It's not about being your true self as in you can just sit there in your pants and say whatever you're flipping well like. But in truth, do I feel as if I can offer, be curious, offer challenge, be wrong? I mean, I still need to be competent, but say half an idea and not be shamed or embarrassed. And so it feels as if I'm not in a position where I'm constantly, there are moments where I better be on my uppers in that meeting, but I'm...

Jamie (18:00)
Yeah.

Guy Bloom (18:01)
But I think this fight, flight, there's this fight, flight, fright and feign, right? These four things, is, you know, I'm pulling away from having conversations with people because I'm in flight. I've gone aggressive because I'm fighting. I'm feigning ⁓ interest, you know, because actually, you know, that's the way to survive. Or what I'm really doing is I'm rolling over and playing possum and I'm just going wherever the wind goes. And if you're doing any of those four things,

Jamie (18:26)
Yay.

Guy Bloom (18:29)
You know, they may happen every now and then. You know, now's not the time, Kato, because Bob's lost his shizzle. Just shut up for a minute. I'm not talking about that. That's like me going home and my other half having a bit of a funny day. And I just maybe just make her a cup of tea and shut up or vice versa to me. So I think what it means is that you're not fearing. You're not in a sense of anxiety. And that means that you can perform because you can bring the...

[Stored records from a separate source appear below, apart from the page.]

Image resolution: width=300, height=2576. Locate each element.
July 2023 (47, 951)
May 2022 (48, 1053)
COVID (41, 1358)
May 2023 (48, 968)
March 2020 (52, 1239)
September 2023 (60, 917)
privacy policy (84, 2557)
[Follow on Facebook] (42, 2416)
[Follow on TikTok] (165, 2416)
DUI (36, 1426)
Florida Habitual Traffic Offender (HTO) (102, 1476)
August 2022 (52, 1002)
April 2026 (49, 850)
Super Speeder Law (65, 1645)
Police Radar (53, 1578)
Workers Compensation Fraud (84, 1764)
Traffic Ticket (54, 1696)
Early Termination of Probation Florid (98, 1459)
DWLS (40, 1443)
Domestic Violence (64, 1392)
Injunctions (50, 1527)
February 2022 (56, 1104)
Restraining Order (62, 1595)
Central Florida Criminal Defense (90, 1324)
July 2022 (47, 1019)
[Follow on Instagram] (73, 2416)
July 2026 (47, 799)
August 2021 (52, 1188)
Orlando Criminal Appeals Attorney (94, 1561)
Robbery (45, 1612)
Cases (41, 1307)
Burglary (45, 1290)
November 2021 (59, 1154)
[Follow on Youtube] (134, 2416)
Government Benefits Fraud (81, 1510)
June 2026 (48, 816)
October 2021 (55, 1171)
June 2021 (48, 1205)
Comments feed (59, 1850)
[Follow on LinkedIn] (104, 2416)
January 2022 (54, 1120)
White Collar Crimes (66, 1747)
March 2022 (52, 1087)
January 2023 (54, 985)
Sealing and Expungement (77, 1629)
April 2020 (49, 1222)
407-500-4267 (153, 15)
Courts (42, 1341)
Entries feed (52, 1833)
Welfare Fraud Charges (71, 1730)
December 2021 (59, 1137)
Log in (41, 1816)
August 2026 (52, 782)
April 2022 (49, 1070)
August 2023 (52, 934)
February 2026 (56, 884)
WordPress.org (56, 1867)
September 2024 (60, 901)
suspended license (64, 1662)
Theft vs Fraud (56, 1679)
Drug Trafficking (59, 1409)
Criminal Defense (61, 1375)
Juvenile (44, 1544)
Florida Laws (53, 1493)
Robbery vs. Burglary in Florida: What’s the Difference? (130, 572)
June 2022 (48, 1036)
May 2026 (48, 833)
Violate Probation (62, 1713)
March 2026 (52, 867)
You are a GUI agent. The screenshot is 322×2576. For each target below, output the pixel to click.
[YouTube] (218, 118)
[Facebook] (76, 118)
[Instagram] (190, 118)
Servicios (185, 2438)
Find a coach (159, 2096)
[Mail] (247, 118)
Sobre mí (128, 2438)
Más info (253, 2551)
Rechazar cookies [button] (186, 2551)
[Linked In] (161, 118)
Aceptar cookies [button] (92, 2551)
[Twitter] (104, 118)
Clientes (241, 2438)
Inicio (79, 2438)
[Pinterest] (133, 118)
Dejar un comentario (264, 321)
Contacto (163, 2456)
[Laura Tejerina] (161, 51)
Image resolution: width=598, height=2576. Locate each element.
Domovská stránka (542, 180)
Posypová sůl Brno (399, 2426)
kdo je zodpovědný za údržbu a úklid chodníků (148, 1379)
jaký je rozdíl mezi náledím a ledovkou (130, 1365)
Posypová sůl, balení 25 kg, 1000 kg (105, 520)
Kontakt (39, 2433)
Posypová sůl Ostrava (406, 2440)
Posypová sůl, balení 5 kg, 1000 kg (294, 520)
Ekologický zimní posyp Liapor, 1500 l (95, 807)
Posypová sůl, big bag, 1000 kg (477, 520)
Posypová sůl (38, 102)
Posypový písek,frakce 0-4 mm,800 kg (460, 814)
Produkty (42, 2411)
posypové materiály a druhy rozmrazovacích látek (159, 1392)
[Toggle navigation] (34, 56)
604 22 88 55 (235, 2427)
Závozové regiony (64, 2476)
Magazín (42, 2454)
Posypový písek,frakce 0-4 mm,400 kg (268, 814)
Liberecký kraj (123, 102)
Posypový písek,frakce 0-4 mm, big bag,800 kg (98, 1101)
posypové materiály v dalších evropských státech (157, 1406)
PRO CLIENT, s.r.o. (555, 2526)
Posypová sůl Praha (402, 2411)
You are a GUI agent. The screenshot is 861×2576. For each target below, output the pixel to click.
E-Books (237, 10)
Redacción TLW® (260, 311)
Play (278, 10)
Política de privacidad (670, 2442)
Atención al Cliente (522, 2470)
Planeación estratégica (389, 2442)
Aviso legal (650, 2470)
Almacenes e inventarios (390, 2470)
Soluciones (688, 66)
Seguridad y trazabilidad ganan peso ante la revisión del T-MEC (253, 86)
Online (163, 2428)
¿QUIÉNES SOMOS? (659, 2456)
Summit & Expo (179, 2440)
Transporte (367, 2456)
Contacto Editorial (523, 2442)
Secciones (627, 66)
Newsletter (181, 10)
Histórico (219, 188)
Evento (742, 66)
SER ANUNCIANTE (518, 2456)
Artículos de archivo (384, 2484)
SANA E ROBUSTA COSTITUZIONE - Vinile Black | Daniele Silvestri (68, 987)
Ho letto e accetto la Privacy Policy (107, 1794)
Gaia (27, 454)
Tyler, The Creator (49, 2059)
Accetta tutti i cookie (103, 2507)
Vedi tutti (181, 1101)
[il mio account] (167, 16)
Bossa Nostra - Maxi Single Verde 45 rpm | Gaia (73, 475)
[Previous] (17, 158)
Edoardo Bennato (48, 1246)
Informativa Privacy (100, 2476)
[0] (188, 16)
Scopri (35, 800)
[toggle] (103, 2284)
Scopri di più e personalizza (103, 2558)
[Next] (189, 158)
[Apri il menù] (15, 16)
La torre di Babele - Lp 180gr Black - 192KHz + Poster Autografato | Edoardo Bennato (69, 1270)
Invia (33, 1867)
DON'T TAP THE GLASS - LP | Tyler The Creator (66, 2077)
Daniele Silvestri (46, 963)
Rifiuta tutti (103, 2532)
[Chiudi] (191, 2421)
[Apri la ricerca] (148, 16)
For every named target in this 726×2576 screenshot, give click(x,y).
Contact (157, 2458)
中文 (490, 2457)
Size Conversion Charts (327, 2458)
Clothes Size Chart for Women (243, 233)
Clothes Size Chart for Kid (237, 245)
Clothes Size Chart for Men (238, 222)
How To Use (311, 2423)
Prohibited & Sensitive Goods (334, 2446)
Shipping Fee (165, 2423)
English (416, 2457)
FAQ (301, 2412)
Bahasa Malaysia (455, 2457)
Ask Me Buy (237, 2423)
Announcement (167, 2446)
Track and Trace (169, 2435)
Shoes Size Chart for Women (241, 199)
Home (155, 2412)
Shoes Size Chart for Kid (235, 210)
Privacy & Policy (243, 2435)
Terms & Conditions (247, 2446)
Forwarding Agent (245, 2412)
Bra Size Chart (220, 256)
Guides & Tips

I don't want to say the best version of yourself, but you can just in essence offer and think and act and contribute and talk and we don't need to turn it into some Formula One racing team of constant high performance. But actually I can just do a darn good job by turning up and being myself.

Jamie (19:18)
Yeah, at one level, particularly with the fear, flight, know, flight or fight kind of piece, where it goes in my head is, you know, various meetings. If in essence, in the best situations, a meeting is an opportunity for many minds to work on a problem and provide data and options so that somebody can make a more informed and better decision, is in that situation.

people won't speak up. So therefore, actually at a very unemotional level, there's a narrower data pool to make a decision. So people won't say about, actually, but we've had a bit of a problem on this, or we've had a bit of a problem on that. And so therefore people would make a decision which could be quite important and have quite a big impact on things without all the data, without the appropriate data. And so therefore that's where you decide to go left when actually what you need to do is go right.

So yeah, yeah. Which then means it's like, again, back to the promise of a great culture. I mean, I suppose the leadership piece is how you're able to set the tone to allow people to not just survive, but be better.

Guy Bloom (20:18)
Yeah. Yeah.

And one

of the things for me is not setting, before we get into a few other things, one of the key things for me is not setting a standard that means everybody's constantly on edge because good apparently isn't good enough ever. And I think that would be like saying, I'm in the, know, if you wanted to be in the perfect relationship, we'll never argue. Well, there might be some sublime moment where two people never do, but when you're put a bunch, right.

Jamie (21:01)
The nod without words of understanding

kind of moment. Yeah.

Guy Bloom (21:05)
Yeah, but if you're to put a bunch of human beings together,

there's tensions and people rub each other up and all that kind of stuff. So actually, if you were going to say to me, okay, Guy, if you think if a culture is the way we experience each other and it's about getting, it's not about, it's about the ability to feel contributed to and wanting to contribute, if we just kept it that simple, does that mean that you got to like everybody? Does that mean it's always got to be, there's no tensions, there's no anxieties, there's no, well, actually,

First of all, before you say what you want it in essence to do, which is usually, you know, I want a performance output where we do good work and people enjoy the process more than not. You know, at its probably its most simplest. I'm not trying to create some novanic state. I just want most of my people to want to be here. They want to contribute and cumulatively at the end of the year they go, that was a good year. There's a few mad moments, but I like working here. Just that simple.

Jamie (21:47)
Yeah. Yeah.

Well,

mean, yeah, because then what we are and what somebody has to play with, which they do, think implicitly is what's the average score? How big are the peaks and troughs? Are the troughs so low that it's like, I don't care that the average score is actually pretty good, but actually because the peak is, the trough is so bad that I can't do another three troughs in a 12 month period sort of thing.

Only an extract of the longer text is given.